== Given text
One of the richest countries worldwide, Luxembourg is a popular choice for companies with a global payroll seeking to expand operations. Nestled in the heart of Europe between Belgium, Germany, and France, the nation’s five million-plus citizens all generally speak French, German, and English, providing companies with a versatile, skilled, and well-educated workforce.
Officially known as The Grand Duchy of Luxembourg, the country’s capital city of Luxembourg City is one of the EU’s three official capitals. In recent years, Luxembourg has evolved into a fast-growing financial capital under the OECD umbrella. Indeed, in the new post-Brexit Europe, Luxembourg is proving to be an attractive alternative for UK-based, international banks and is widely seen as a wealthy Euro haven and an international financial center, Besides financial organizations, Luxembourg attracts companies working in energy, shipping, biotechnology and logistics. Benefits for these companies include a relatively low corporate tax rate, a stable political scene, a desirable Central European location, and an emerging understanding of work-life balance.
====
== Data extract
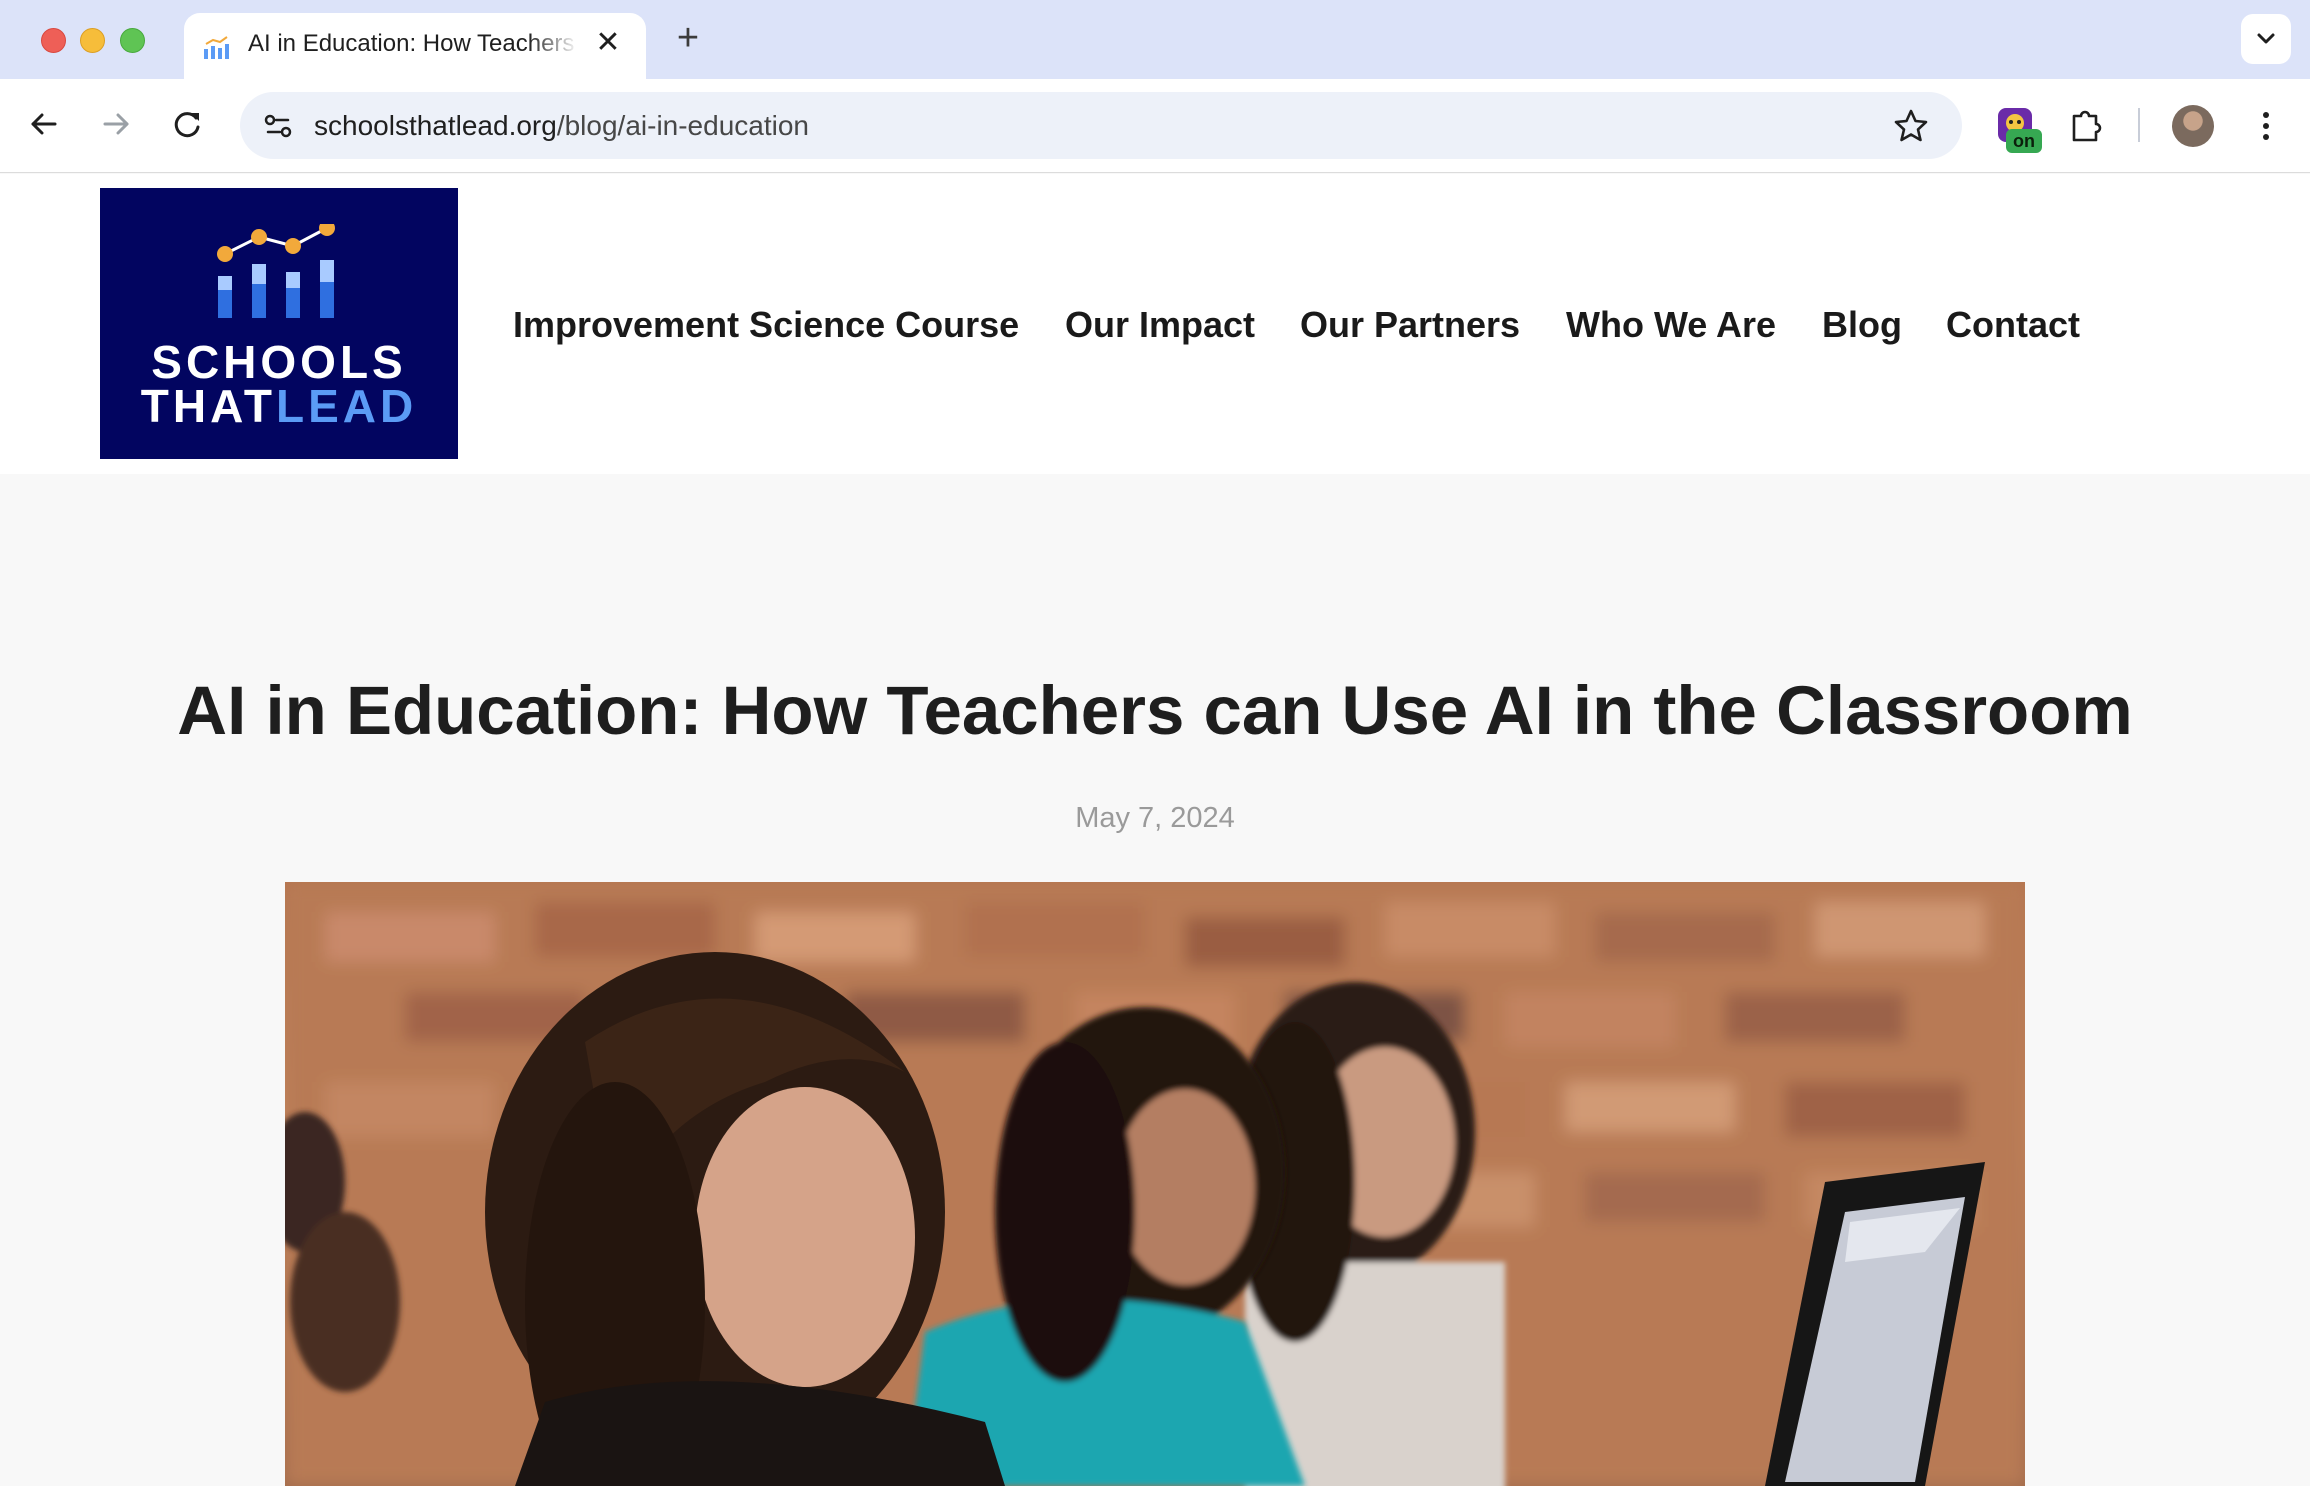 The width and height of the screenshot is (2310, 1486). I want to click on address-bar: schoolsthatlead.org/blog/ai-in-education, so click(1101, 126). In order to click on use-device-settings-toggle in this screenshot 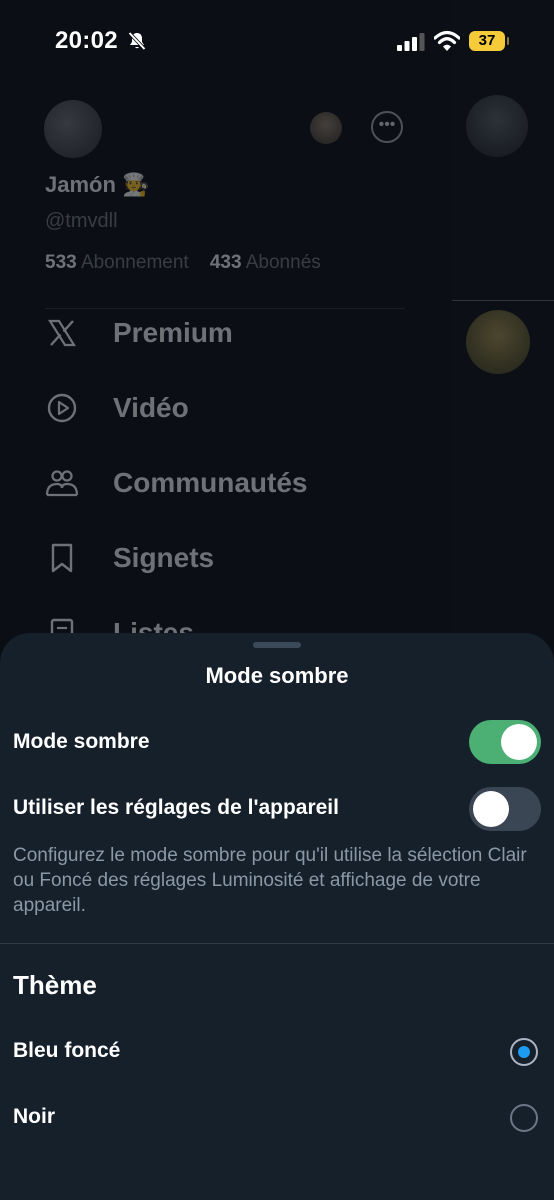, I will do `click(505, 809)`.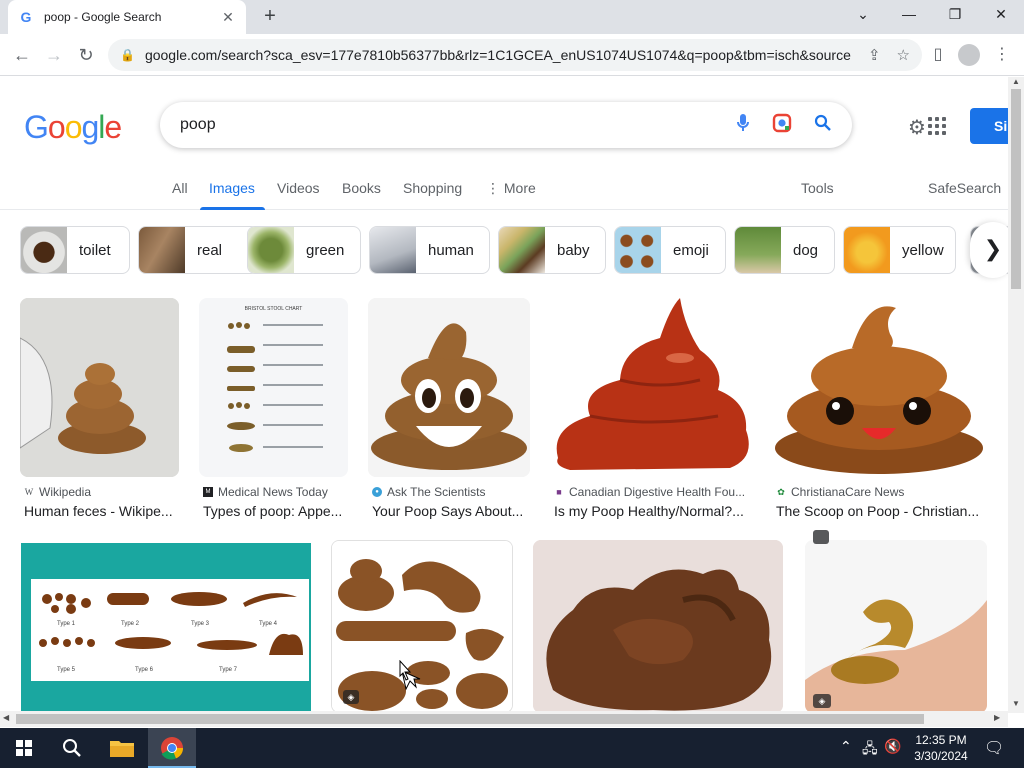 This screenshot has width=1024, height=774. I want to click on close-window-button: ✕, so click(1001, 15).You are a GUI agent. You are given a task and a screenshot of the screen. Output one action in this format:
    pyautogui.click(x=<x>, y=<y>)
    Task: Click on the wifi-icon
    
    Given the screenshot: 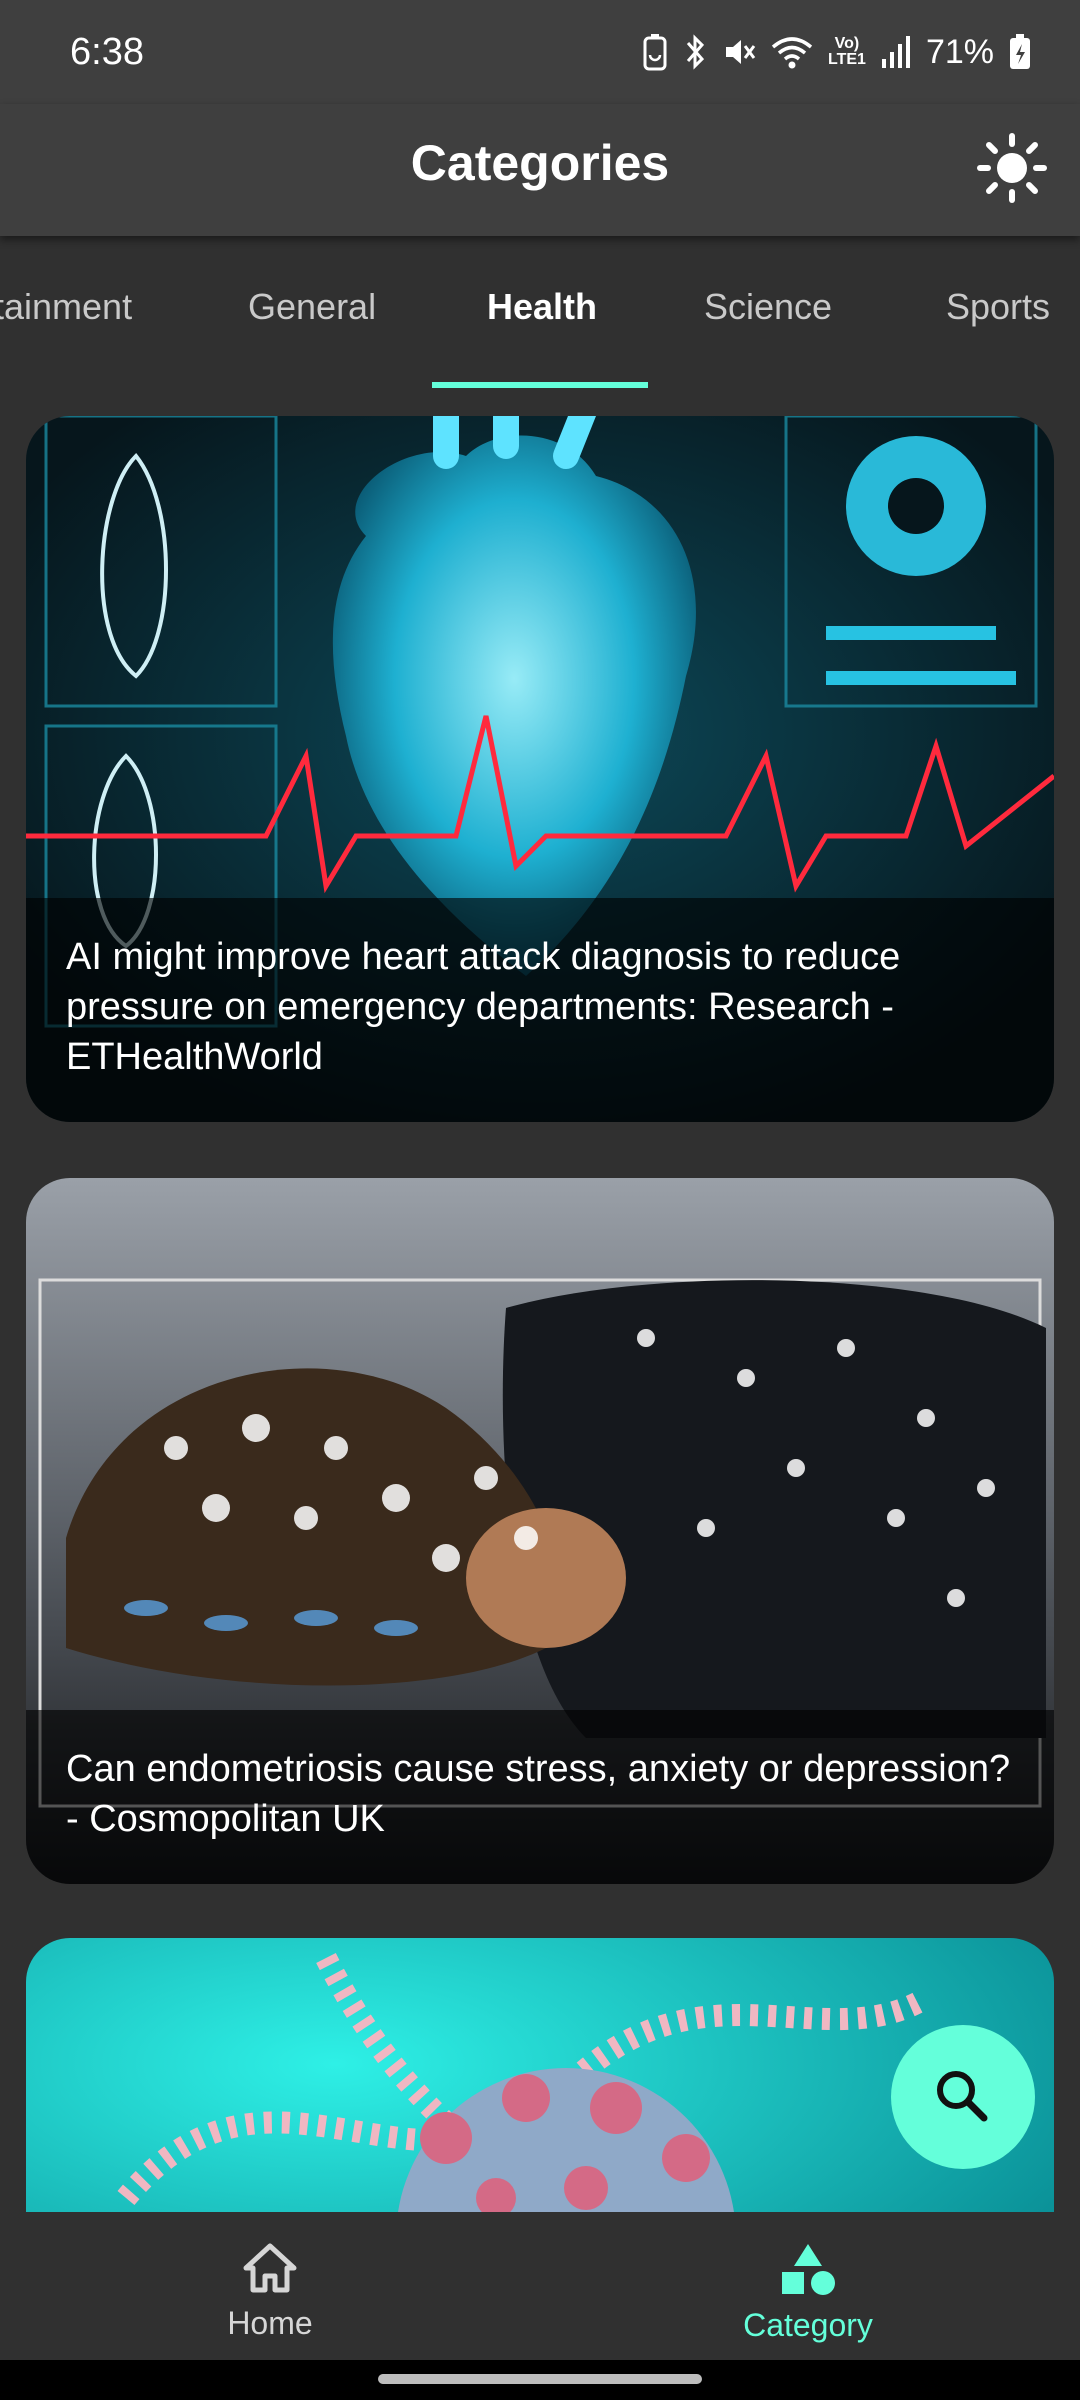 What is the action you would take?
    pyautogui.click(x=792, y=52)
    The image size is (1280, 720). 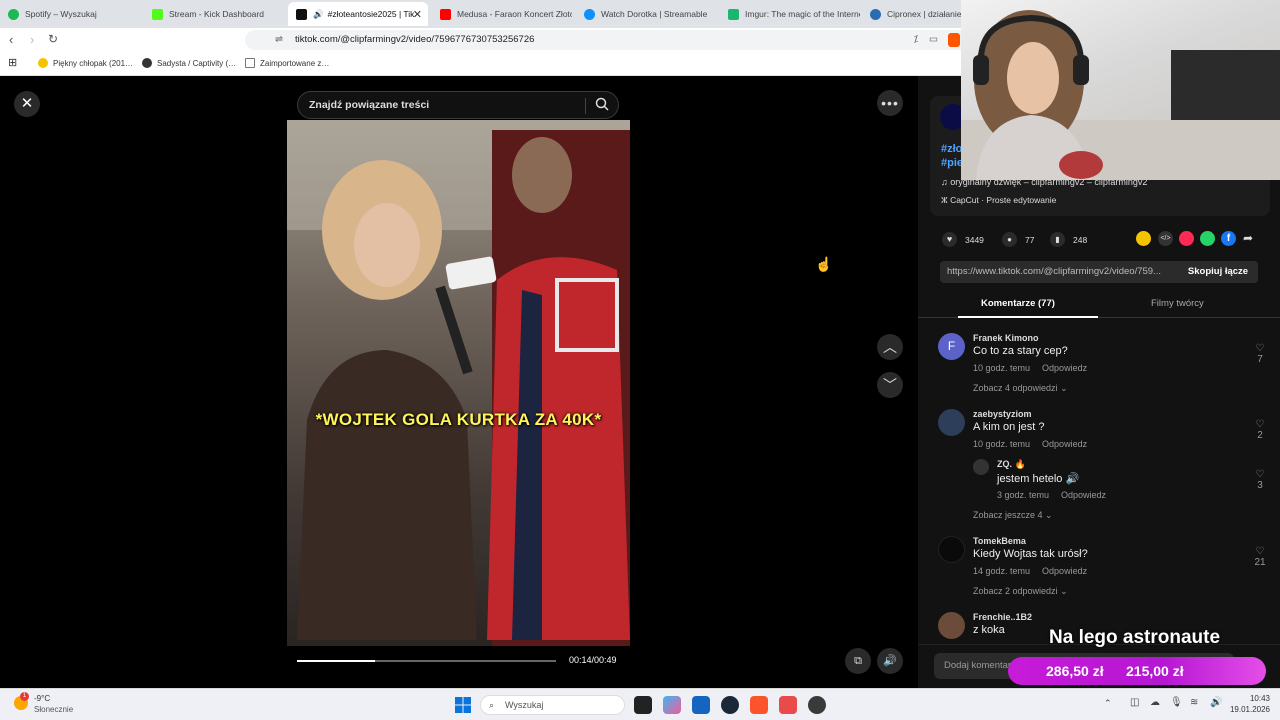 What do you see at coordinates (1194, 702) in the screenshot?
I see `wifi-icon: ≋` at bounding box center [1194, 702].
====
• _Work request A_:
Answer these questions from the Luxembourg text:
(i) Which three countries does the text place Luxembourg between?
(ii) What is the country's official name?
(iii) Besides financial organizations, which sectors does Luxembourg attract?
• _Work request B_: Can you pick up the text on Luxembourg as a business location after its final sentence and continue it?
These records are unrelated to the text about Luxembourg.

• _Response area A_:
(i) Belgium, Germany, and France.
(ii) The Grand Duchy of Luxembourg.
(iii) Energy, shipping, biotechnology and logistics.

• _Response area B_:
To set up or expand operations in Luxembourg, companies must first register with either the Minister of Finance, for banking and financial services firms, or the Inspectorat of Labour & Mines (ITM) for other types of businesses. These businesses must receive a business permit (autorisation d'établissement or autorisation de commerce) from Luxembourg social security authorities to commence operations.
Company executives can set up either resident or non-resident bank accounts in their name, along with social security identification, proof of work status, and payroll forms. These steps should be completed within eight days of arrival in Luxembourg. Due to the strict requirements, it can be helpful for global companies to outsource a global payroll provider for assistance with Luxembourg’s payroll regulations and employee payment processes.
Employment Law & Employee Rights
Workers in Luxembourg are well-protected under current employment laws, with employees receiving extensive protections around job hours, payments, and job stability. These employment protections are explained in detail on the Chamber of Salaries website. Employers in Luxembourg must announce a job vacancy to the National Employment Administration prior to soliciting a candidate or offering a contract. Foreign workers coming from other countries can choose to work under Luxembourg’s laws or their own country’s employment laws, whichever is more favorable to the worker. The general work week in Luxembourg is 8 hours a day, Monday to Friday, with an hour break for lunch. The work week is generally limited to 40 hours.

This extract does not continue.